■ AIM OF THE EXERCISE ■
Transcribe the items word for word, starting at the line that contains "Given: Click the" and continuing through the last of the items. Leave the pictures out of your answer.

■ DATASET CONTENT ■

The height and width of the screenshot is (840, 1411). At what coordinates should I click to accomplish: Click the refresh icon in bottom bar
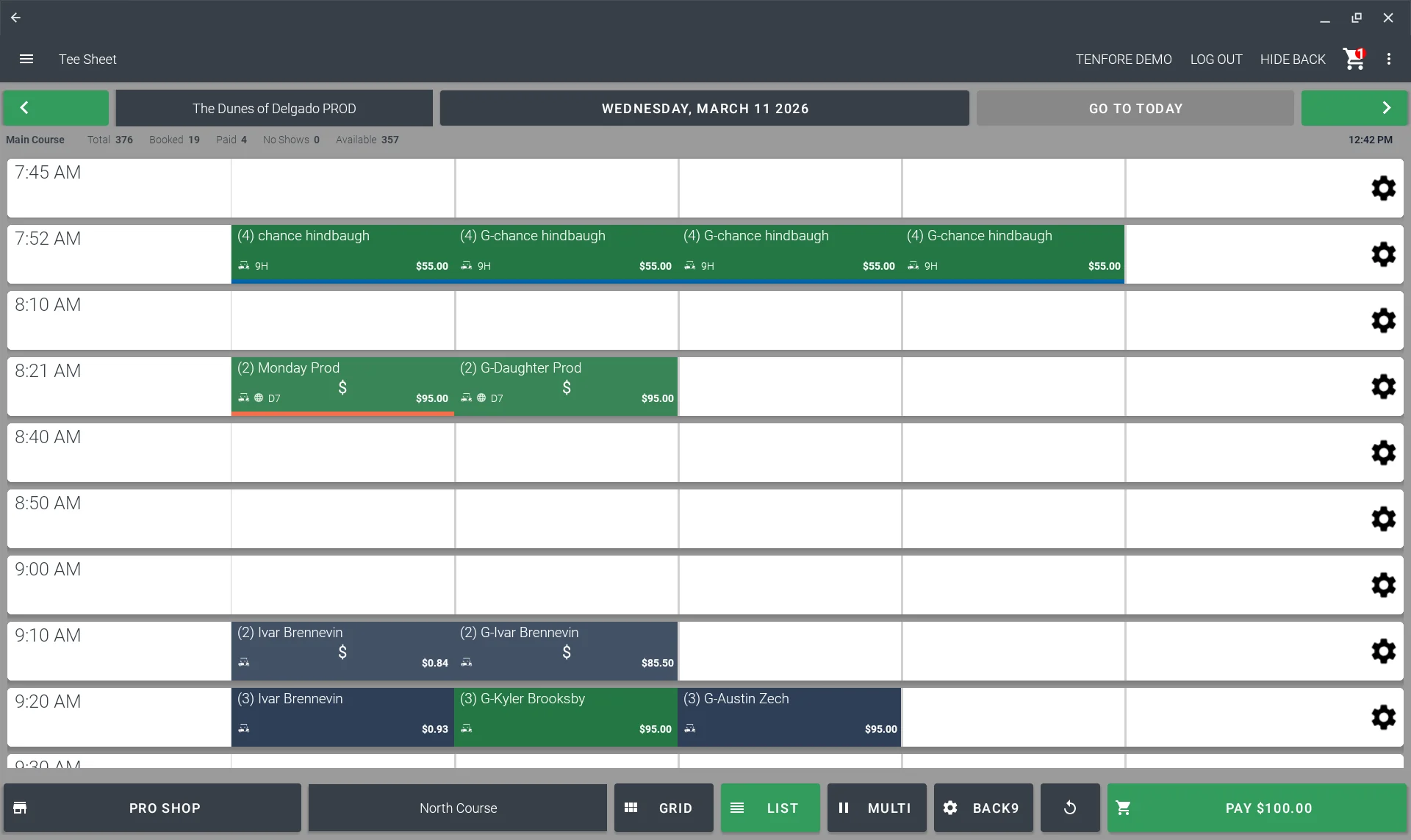pos(1070,808)
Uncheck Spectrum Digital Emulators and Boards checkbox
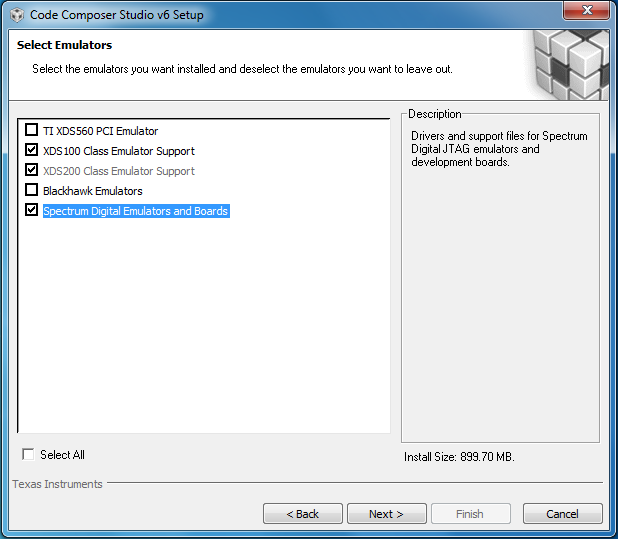The height and width of the screenshot is (539, 618). 32,211
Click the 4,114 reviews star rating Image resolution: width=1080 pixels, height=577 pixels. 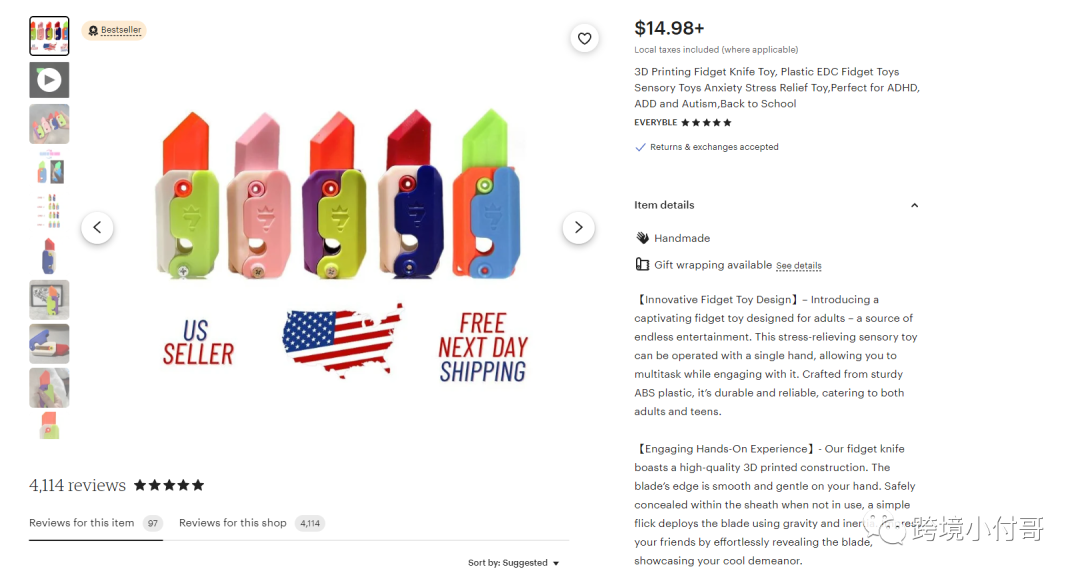(x=169, y=486)
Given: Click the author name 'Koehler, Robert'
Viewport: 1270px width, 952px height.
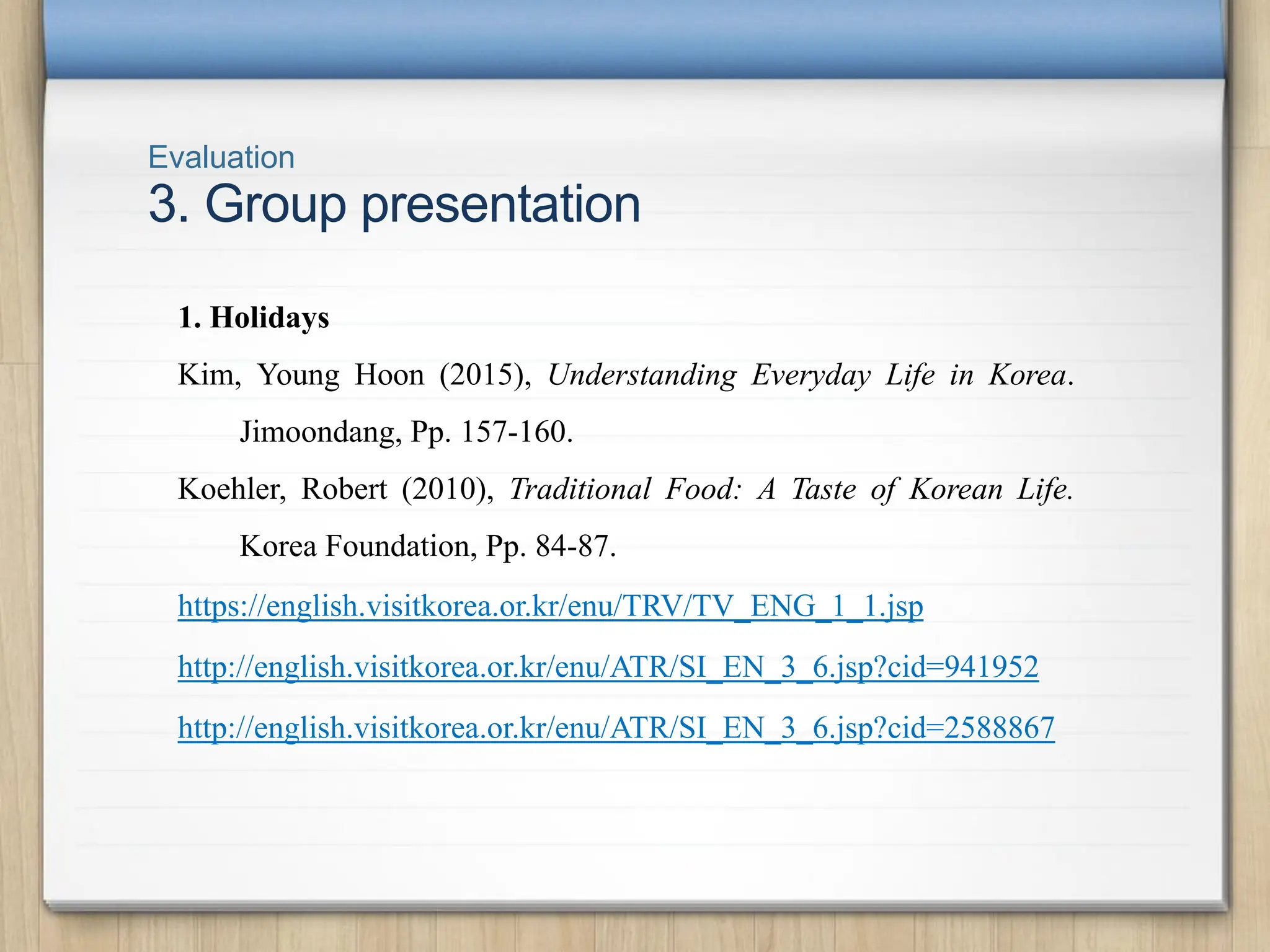Looking at the screenshot, I should click(x=282, y=489).
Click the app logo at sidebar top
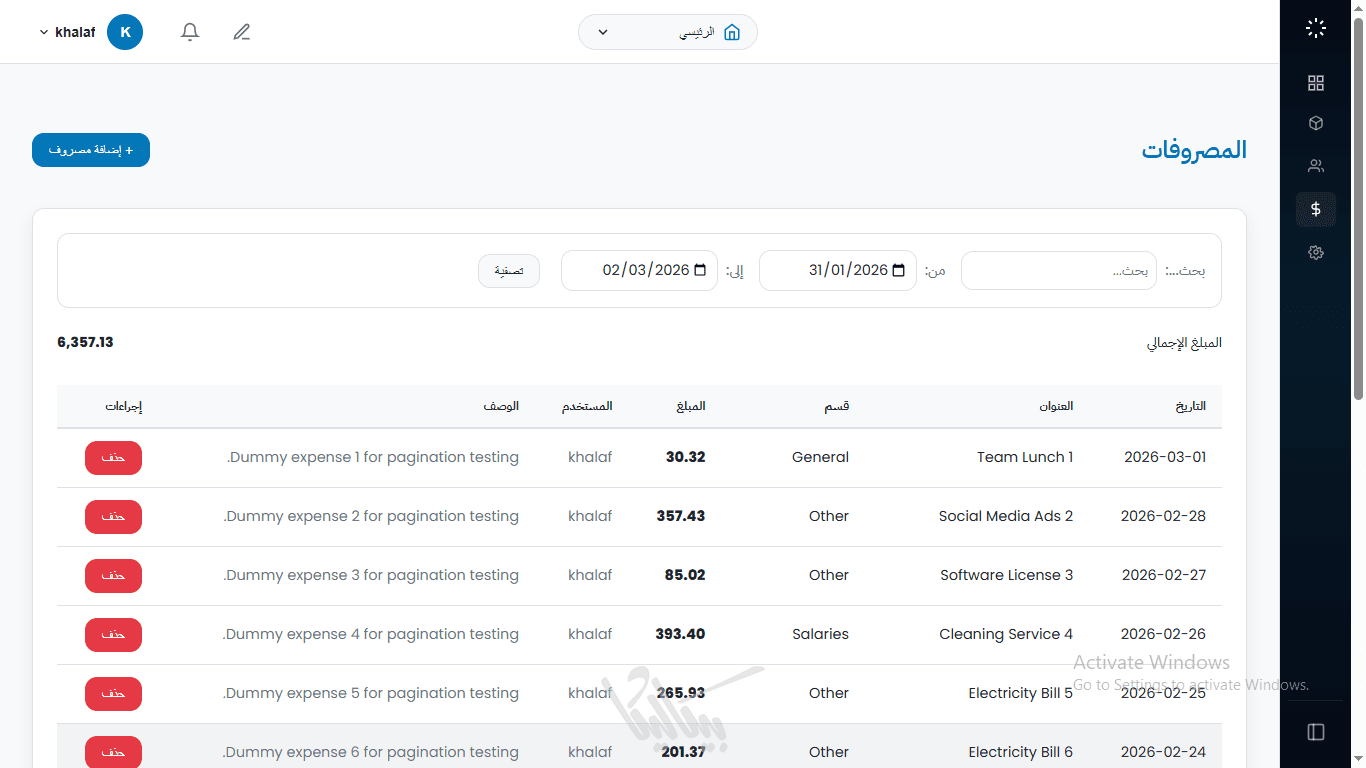Viewport: 1366px width, 768px height. pyautogui.click(x=1316, y=29)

■ ANSWER ■
Given: Click the author name 'Koehler, Robert'
Viewport: 1270px width, 952px height.
Looking at the screenshot, I should click(x=282, y=489).
Click the app logo at sidebar top
Viewport: 1366px width, 768px height. pyautogui.click(x=1316, y=29)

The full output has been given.